→ 任务要求 1: 在讲词法分析的这篇文章里，readChar 读到 input 末尾时，会把 l.ch 设成什么？
→ 任务要求 2: 对照讲词法分析的这篇文章，判断下面几句话对不对，并引用文中起决定作用的原话：(a) Token 结构体有 Type 和 Literal 两个字段；(b) NOT_EQ 对应的字符串是 "!="；(c) Lexer 结构体里的 position 表示下一个字符的位置。
→ 任务要求 3: 讲词法分析的这篇文章停在一半，请从最后一行往下接着写。

→ 给定文章:
☆ ☆ ☆

《用Go语言自制解释器》之第1章 词法分析

第1章 词法分析

1.1 词法分析

源代码
->(词法分析)
词法单元
->(语法分析)
抽象语法树

1.2 定义词法单元

//token/token.go
package token

type TokenType string

type Token struct {
	Type TokenType
	Literal string
}

const (
	ILLEGAL = "ILLEGAL" //未知词法单元
	EOF     = "EOF" //文件结尾

	// 标识符+字面量
	IDENT  = "IDENT"  // add, foobar, x, y, ...
	INT    = "INT"    // 1343456
	STRING = "STRING" // "foobar"

	// 运算符
	ASSIGN   = "="
	PLUS     = "+"
	MINUS    = "-"
	BANG     = "!"
	ASTERISK = "*"
	SLASH    = "/"

	LT = "<"
	GT = ">"

	EQ     = "=="
	NOT_EQ = "!="

	// 分隔符
	COMMA     = ","
	SEMICOLON = ";"
	COLON     = ":"

	LPAREN   = "("
	RPAREN   = ")"
	LBRACE   = "{"
	RBRACE   = "}"
	LBRACKET = "["
	RBRACKET = "]"

	// 关键字
	FUNCTION = "FUNCTION"
	LET      = "LET"
	TRUE     = "TRUE"
	FALSE    = "FALSE"
	IF       = "IF"
	ELSE     = "ELSE"
	RETURN   = "RETURN"
)

1.3 词法分析器

定义

//lexer/lexer.go
package lexer

type Lexer struct {
	input string
	position int //当前字符位置
	readPosition int //下一个字符位置
	ch byte //当前字符
}

func New(input string) *Lexer {
	return &Lexer{input: input}
}

读取字符

//lexer/lexer.go
func (l *Lexer) readChar() {
	if l.readPosition >= len(l.input) { //到达input末尾
		l.ch = 0 //文件末尾
	} else {
		l.ch = l.input[l.readPosition]
	}
	l.position = l.readPosition
	l.readPosition += 1
}

func New(input string) *Lexer {
	l := &Lexer{input: input}
	l.readChar()

☆ ☆ ☆

→ 数据行:
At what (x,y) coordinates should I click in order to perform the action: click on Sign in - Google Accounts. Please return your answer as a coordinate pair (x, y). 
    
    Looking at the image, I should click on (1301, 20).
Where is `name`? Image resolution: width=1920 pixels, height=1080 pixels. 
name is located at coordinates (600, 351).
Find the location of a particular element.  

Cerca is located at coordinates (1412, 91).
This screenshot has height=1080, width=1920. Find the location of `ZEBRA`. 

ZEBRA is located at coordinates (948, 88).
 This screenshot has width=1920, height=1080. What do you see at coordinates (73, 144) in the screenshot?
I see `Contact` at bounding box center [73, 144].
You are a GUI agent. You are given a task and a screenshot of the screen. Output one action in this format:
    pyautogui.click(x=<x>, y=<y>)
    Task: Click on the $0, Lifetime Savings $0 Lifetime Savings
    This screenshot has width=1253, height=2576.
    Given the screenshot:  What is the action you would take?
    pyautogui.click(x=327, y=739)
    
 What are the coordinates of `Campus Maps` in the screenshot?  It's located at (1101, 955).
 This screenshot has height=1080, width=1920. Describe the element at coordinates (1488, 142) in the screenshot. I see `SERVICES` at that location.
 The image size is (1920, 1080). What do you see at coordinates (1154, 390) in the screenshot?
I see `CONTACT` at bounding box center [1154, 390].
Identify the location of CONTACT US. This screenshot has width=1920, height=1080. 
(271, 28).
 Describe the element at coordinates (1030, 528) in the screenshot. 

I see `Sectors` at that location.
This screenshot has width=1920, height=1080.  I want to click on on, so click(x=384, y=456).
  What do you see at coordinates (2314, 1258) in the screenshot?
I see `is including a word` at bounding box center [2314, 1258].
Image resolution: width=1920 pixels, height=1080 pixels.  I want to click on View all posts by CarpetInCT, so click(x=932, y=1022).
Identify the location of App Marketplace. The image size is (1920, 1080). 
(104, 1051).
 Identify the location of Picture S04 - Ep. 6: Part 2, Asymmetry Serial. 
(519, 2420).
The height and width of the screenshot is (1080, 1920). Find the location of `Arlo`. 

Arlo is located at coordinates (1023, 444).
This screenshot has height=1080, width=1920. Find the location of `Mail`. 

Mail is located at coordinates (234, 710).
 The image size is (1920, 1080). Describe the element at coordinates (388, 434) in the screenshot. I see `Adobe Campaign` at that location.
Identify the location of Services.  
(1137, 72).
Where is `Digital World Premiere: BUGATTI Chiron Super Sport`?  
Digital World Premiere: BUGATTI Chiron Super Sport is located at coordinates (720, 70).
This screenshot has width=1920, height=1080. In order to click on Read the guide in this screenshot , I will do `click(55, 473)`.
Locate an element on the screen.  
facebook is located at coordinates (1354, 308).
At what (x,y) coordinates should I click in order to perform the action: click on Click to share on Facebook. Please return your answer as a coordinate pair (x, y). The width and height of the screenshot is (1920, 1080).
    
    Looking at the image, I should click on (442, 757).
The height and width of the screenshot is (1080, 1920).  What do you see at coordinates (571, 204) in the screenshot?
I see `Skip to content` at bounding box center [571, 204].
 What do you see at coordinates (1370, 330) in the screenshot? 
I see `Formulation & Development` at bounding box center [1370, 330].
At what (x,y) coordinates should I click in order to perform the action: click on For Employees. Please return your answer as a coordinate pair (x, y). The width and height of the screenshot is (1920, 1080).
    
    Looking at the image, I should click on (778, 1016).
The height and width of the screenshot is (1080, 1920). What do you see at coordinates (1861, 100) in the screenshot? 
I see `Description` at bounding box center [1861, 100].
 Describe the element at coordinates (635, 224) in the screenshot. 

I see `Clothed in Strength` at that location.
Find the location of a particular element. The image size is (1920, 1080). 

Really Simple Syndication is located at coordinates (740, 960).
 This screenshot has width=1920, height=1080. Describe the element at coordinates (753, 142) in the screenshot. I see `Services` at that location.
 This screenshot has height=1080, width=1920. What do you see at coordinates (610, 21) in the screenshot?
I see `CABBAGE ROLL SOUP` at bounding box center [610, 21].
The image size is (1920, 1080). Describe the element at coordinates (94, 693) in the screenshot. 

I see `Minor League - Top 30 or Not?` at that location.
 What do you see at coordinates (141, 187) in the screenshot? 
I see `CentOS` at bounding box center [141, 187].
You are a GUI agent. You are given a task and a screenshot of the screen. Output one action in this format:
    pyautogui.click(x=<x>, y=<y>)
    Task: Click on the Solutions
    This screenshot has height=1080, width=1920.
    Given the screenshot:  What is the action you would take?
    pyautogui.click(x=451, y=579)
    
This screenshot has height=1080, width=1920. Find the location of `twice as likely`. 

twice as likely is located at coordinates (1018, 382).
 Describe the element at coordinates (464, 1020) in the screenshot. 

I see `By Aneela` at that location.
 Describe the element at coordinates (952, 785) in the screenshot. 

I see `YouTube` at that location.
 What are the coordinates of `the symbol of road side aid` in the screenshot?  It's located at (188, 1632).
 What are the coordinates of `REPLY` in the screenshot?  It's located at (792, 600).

☆ ☆ ☆

→ 任务答案 1: 设成 0，注释说这表示文件末尾。

→ 任务答案 2:
(a) 对："Type TokenType"、"Literal string"
(b) 对："NOT_EQ = "!=""
(c) 不对："position int //当前字符位置"

→ 任务答案 3:
	return l
}

获取单字符词法单元

//lexer/lexer.go
package lexer

import "monkey/token"

func (l *Lexer) NextToken() token.Token {
	var tok token.Token
	switch l.ch {
	case '=':
		tok = newToken(token.ASSIGN, l.ch)
	case '+':
		tok = newToken(token.PLUS, l.ch)
	case '-':
		tok = newToken(token.MINUS, l.ch)
	case '/':
		tok = newToken(token.SLASH, l.ch)
	case '*':
		tok = newToken(token.ASTERISK, l.ch)
	case '<':
		tok = newToken(token.LT, l.ch)
	case '>':
		tok = newToken(token.GT, l.ch)
	case ';':
		tok = newToken(token.SEMICOLON, l.ch)
	case ':':
		tok = newToken(token.COLON, l.ch)
	case ',':
		tok = newToken(token.COMMA, l.ch)
	case '{':
		tok = newToken(token.LBRACE, l.ch)
	case '}':
		tok = newToken(token.RBRACE, l.ch)
	case '(':
		tok = newToken(token.LPAREN, l.ch)
	case ')':
		tok = newToken(token.RPAREN, l.ch)
	case '[':
		tok = newToken(token.LBRACKET, l.ch)
	case ']':
		tok = newToken(token.RBRACKET, l.ch)
	case 0:
		tok.Literal = ""
		tok.Type = token.EOF
	}

	l.readChar()
	return tok
}

func newToken(tokenType token.TokenType, ch byte) token.Token {
	return token.Token{Type: tokenType, Literal: string(ch)}
}

获取标识符词法单元

//lexer/lexer.go
package lexer

import "monkey/token"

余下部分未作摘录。